* BEGIN Materials provided *
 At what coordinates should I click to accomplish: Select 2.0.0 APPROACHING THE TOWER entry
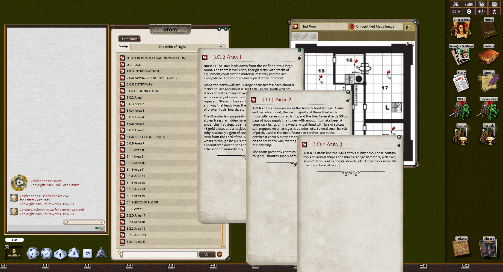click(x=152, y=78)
* END Materials provided *
* BEGIN Materials provided *
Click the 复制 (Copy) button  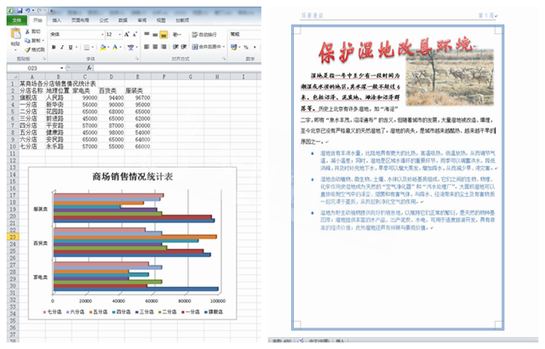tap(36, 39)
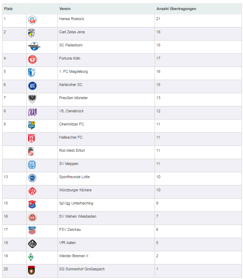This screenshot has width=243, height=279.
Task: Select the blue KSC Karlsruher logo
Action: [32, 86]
* END Materials provided *
* BEGIN Materials provided *
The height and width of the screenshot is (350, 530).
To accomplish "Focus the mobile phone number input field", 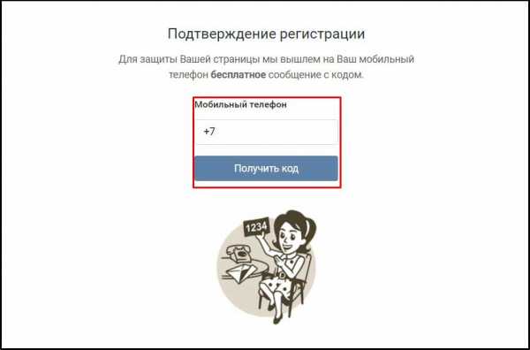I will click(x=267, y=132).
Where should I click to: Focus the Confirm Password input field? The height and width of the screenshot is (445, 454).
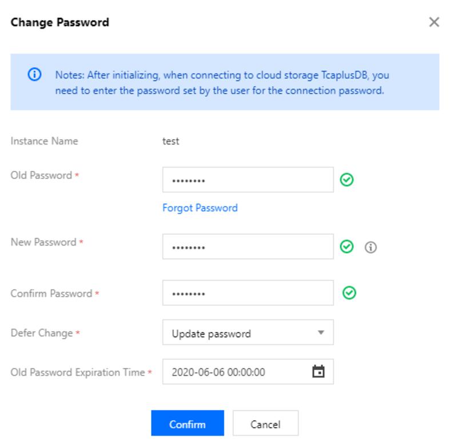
* END Materials provided *
- [The problem]: Copy out the entries from the line containing "At what coordinates" through the line containing "click(x=152, y=78)", swapping "accomplish" for "achieve" and leaving everything else as it is. Leave out the pictures.

- [Correct answer]:
 At what coordinates should I click to achieve: Select 2.0.0 APPROACHING THE TOWER entry
click(x=152, y=78)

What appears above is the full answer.